SELECTED TEXT:
* * *

I got perfume gift set, new alarm clock, pjs and selection box from hubby.

Really wanted a wii as did kids but will have to wait til next year.


----------



## DizziSquirrel (Feb 15, 2005)

Louise the Wii will be cheaper in a month or two 

~Dizzi~


----------



## Louise29 (Mar 24, 2007)

Thats what hubby says. Got a long wait for my birthday, I could be cheeking and ask for a wii for easter. Say Im on a diet so cant eat chocs and a wii would help me. do ya think it would work.


----------



## beachgirl (Jun 7, 2007)

I got my Wii as ordered one for nephew and managed to get one then this came...thought I ought to keep it  
Got some dollars and sterling off parents to take on hols too x


----------



## beachgirl (Jun 7, 2007)

Louise- well you can't eay whilst playing as got both hands full


----------



## kitten1 (Jan 1, 2007)

Well, for xmas I got......

My little baby boy!! 

And, off DH:
An antique eternity ring
An antique locket with a pic of Charlie when 1st born and a pic of DH and Charlie. (DH wrote the label out as it being from Charlie)
Richard Hammond's biog.

I also got lots of clothes vouchers (will save them til I no longer still look preggers!!    ), some choccie and some smellies. Not bad this year!!


----------



## dancingqueen (Jan 12, 2006)

from dh i got samsung 23 inch for the bedroom,joseph musical tickets and hotel, dolce and gabanna the one perfume, spa vouchers,i pod alarm/radio speakers, earings,choc fountain and choccy,friends dvds,microwave teddies,marks and spencers pjs calenders etc
from mum a spa weekend, drink, microwave teddy fleecy pjs etc
from my brothers molten brown goodies and radley purse and radley umbrella
money and cardigan from my dad

dq xx


----------



## AmandaB1971 (Feb 19, 2006)

DancingQueen

I am soooooooooooooo jealous of your Joseph tickets and Radley bag!  I'm hoping to go to Joseph for my Birthday.

Axx


----------



## poppy05 (Apr 10, 2006)

ooh Father Christmas was very generous this year.

Sparkles, where on earth did the sparkly bedding come from? I WANT IT!!!!

ok so here is my list........

pandora charm bracelett
6 charms
D&G perfume
Issey Miyake perfume gift set
Flower Bomb perfume
sanctuary smellies set X 2
lush smellies set ( i must really stink! lol)
Russels Brands Booky Wook
Russel Brands DVD
Alan Carr tooth fairy DVD
Friday night project DVD
Shrek 3 DVD
Miracle on 34th st DVD
Spice girls CD (sssshhhhh dont tell anyone)
Robbie williams calender
£500 towards next tx (good old mummy and daddy)
totes toasties socks
Tassimo coffee machine
nail stuff
chocolates
wine
more sweeties
Jamie Oliver flavour shaker (its fabby)
wooden cheese board with all the knives ( wondered why i had been given that, but have used it and its great lol)
coat
scarf X 2
gloves
I think thats about it, apart from a few silly odds and sods

gosh wasn't I spoilt?   OH MAN I LOVE CHRISTMAS!!!

* * *

MATERIAL:
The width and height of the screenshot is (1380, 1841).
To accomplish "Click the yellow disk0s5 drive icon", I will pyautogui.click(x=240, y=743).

* * *

WHAT TO DO:
a) Using the Christmas gifts thread, mark each statement yes or no and quote the words that decide it.
(i) DizziSquirrel expects the Wii to get cheaper in a month or two.
(ii) kitten1's eternity ring from DH is a new one.
(iii) poppy05 lists a Tassimo coffee machine among her gifts.
b) Answer these questions from the Christmas gifts thread:
(i) What did beachgirl get from her parents to take on holiday?
(ii) Who gave dancingqueen money and a cardigan?
(iii) How many charms does poppy05 list?

EXERCISE RESULTS:
a)
(i) Yes: "Louise the Wii will be cheaper in a month or two"
(ii) No: "An antique eternity ring"
(iii) Yes: "Tassimo coffee machine"

b)
(i) Dollars and sterling.
(ii) Her dad.
(iii) Six.